En ce qui concerne nos employés, on observe un sentiment de déprime car ils n’ont pas d’objectif. Je prends l’exemple des salariés de l’événementiel : Ils ne savent pas quand ils vont reprendre. Aujourd’hui ils sont au chômage partiel. Ils travaillent deux jours par semaine pour traiter les dossiers, essaient d’envisager des possibilités mais ne savent pas si leurs projets seront réalisables. Et quand vous n’avez pas d’objectif, c’est difficile de garder une motivation. Mais je veux tout de même nuancer. Certains vont pouvoir profiter de passer du temps en famille, avec les enfants. On a vraiment deux types de réactions face à cette pandémie.

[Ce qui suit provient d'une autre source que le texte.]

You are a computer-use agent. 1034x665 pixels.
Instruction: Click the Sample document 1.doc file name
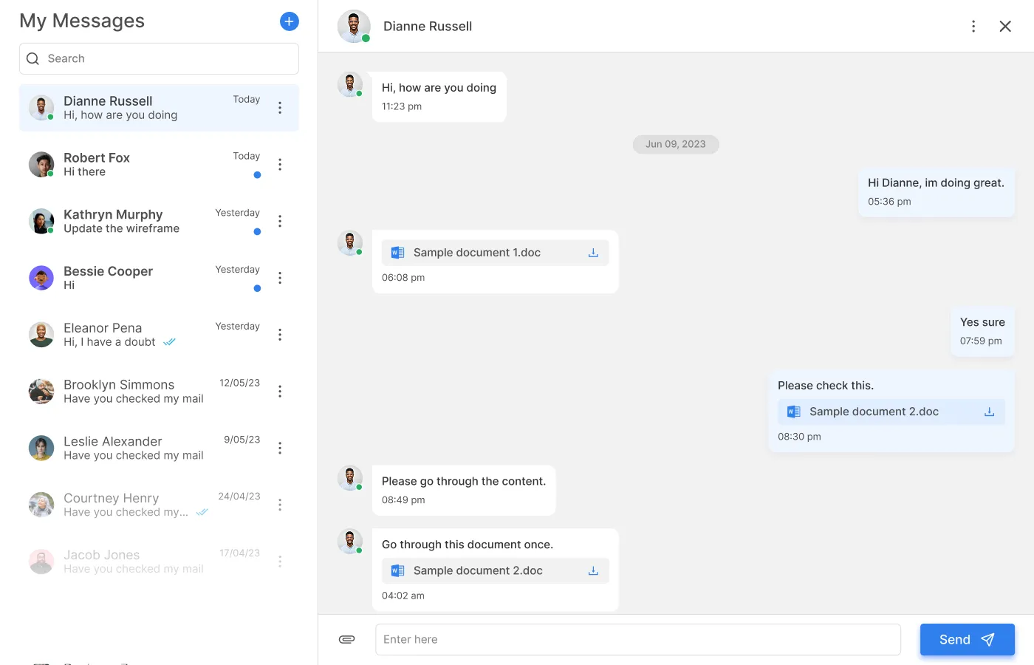(476, 253)
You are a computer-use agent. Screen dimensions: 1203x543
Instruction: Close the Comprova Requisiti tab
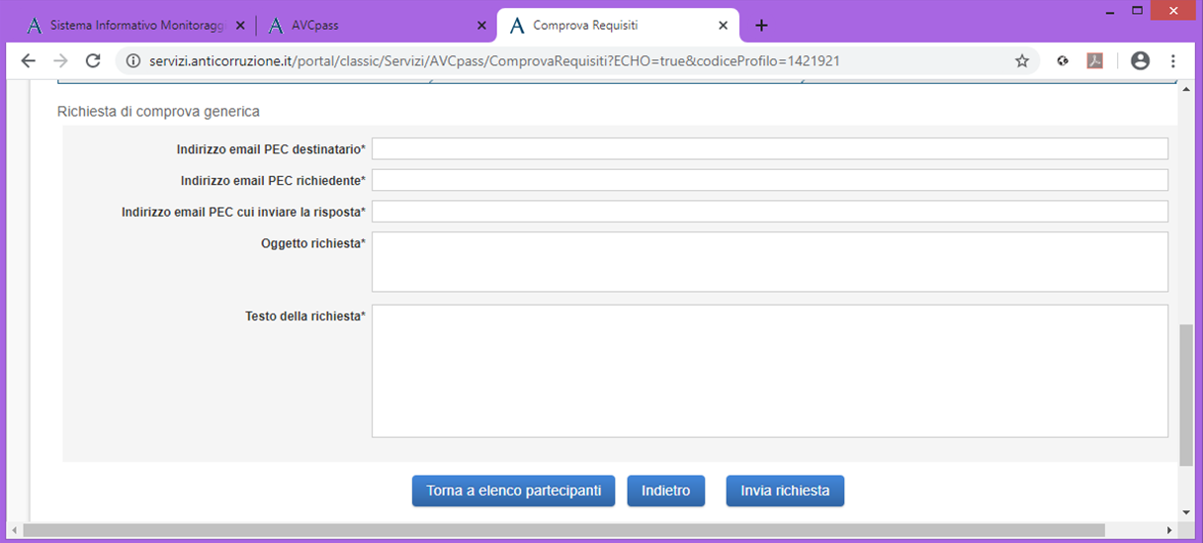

Vous nous avez expliqué que les saisonniers avaient du mal à se projeter. Et vous, en tant que coordinateur, vous devez forcément anticiper la suite des événements et notamment la saison prochaine…

On espère déjà un bon été puisque nous travaillons en ce moment sur cette période estivale qui commencera fin mai. Il faut savoir, qu’aux portes du Soleil, c’est assez particulier, mais on a un été qui est très puissant, très fort, notamment avec le VTT. L’année dernière a plutôt été bonne au vu du contexte car on a seulement fait -15% par rapport à d’habitude.

Pour l’hiver prochain, on espère un retour à la normale et fonctionner sur les chiffres de 2019/2020 et non la saison 2020/2021.